Penser ce que l’on dessine

"Les planches sans bulles, c’est vraiment Sambre. Une des choses qui m’a toujours passionné en bande dessinée, c’est de répondre à cette phrase de Tardi: 'Il y a plus d’émotions dans un regard au cinéma que dans dix volumes de bande dessinée' [la phrase exacte, prononcée en avril 1979 dans le n°15 de la revue (À Suivre), est: "Au cinéma, la plus mauvaise actrice filmée en gros plan peut éveiller des émotions; alors qu’un dessin en gros plan d’Adèle Blanc-Sec, par exemple, ça reste froid, on ne s’y attarde pas", ndrl]. Je me suis attelé à essayer de montrer de l’émotion dans les regards.
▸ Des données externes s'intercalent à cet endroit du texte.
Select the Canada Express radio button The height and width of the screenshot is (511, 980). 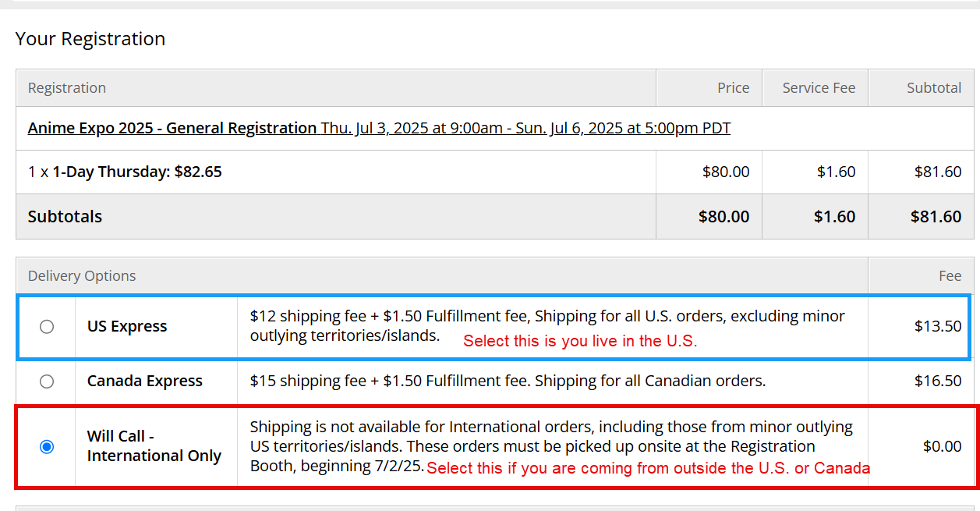[x=47, y=381]
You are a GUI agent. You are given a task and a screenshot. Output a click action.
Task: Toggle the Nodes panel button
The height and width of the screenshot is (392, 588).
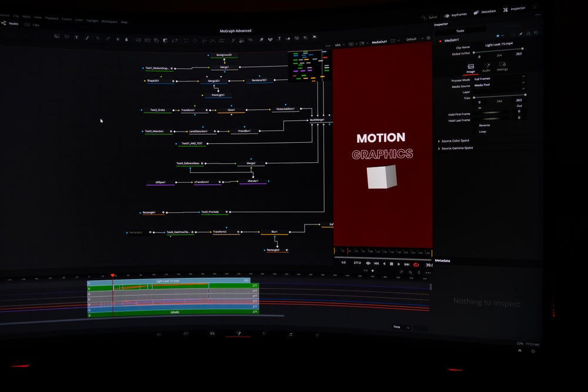coord(11,24)
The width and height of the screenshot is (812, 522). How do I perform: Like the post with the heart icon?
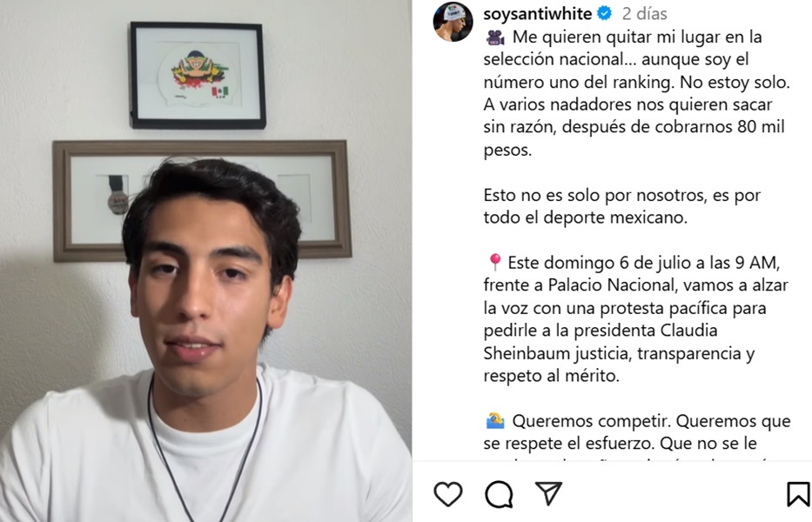[448, 493]
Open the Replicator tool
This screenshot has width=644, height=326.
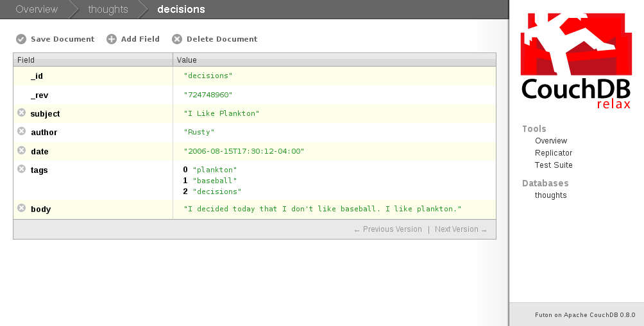point(554,153)
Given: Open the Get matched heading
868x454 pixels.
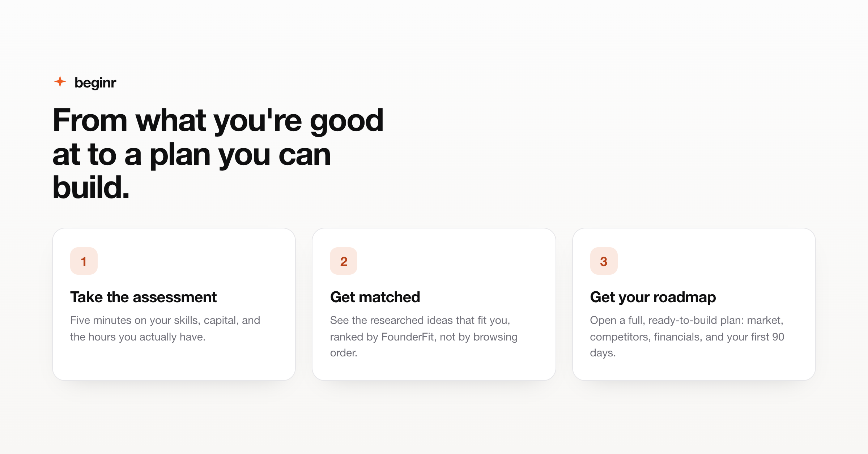Looking at the screenshot, I should pyautogui.click(x=375, y=297).
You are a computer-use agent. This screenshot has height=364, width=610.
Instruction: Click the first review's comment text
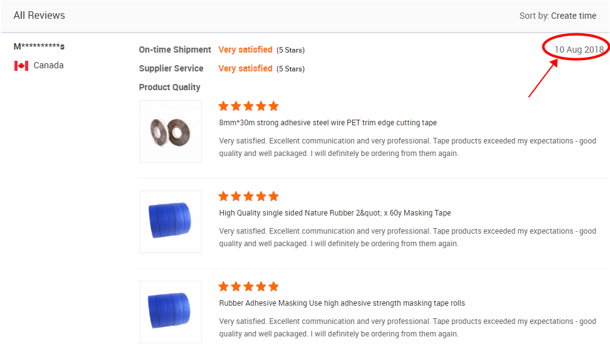(x=407, y=147)
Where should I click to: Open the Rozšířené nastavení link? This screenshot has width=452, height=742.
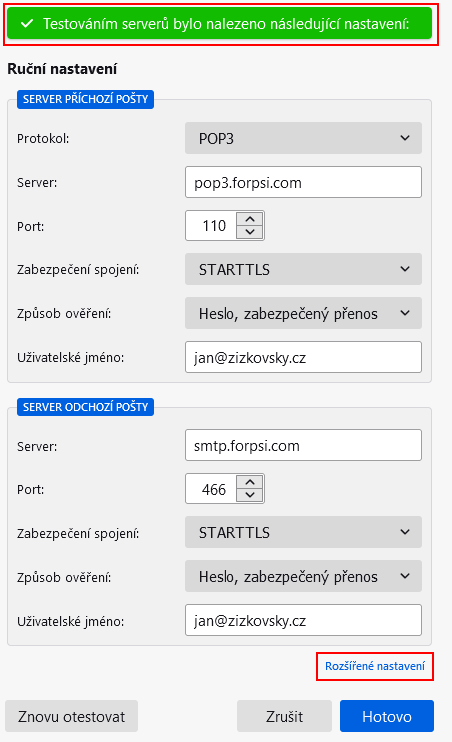point(375,666)
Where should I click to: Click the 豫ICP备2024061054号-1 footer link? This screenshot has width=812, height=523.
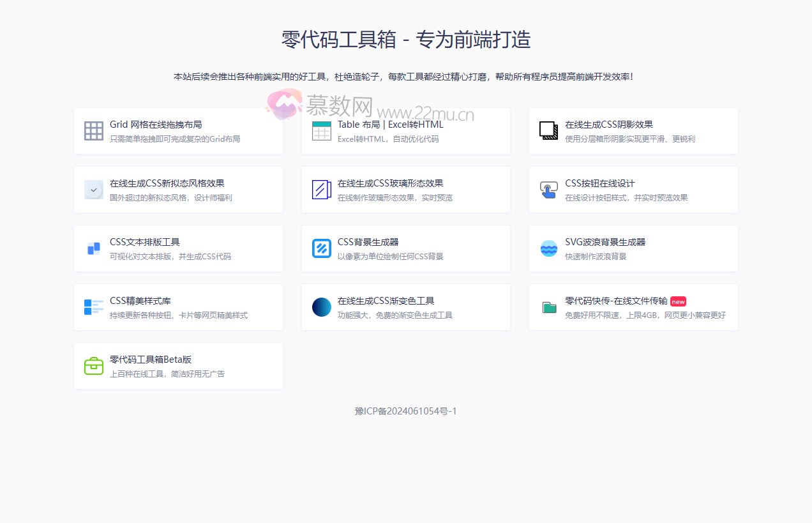point(406,411)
Je commence toujours par dessiner les yeux. Ici, il y a quatre ancêtres et je pense que leurs émotions sont vraiment très différentes. La seule manière de dessiner l’œil avec justesse, c’est d’être soi-même dans l’émotion. Si je dessine quelqu’un qui est effrayé, je peux dessiner en ayant les sourcils qui montent! Il ne faut pas essayer de faire correspondre le dessin à ce que l’on pense. Il faut vraiment penser ce que l’on dessine. C’est ça qui fait le plaisir et la beauté du dessin: cette forme de plongée dans une autre dimension, presque comme une apnée. C'est très long un dessin, comparativement à la vie normale, puisque l’on met des heures à réaliser une case qu’un lecteur va survoler en quelques secondes..."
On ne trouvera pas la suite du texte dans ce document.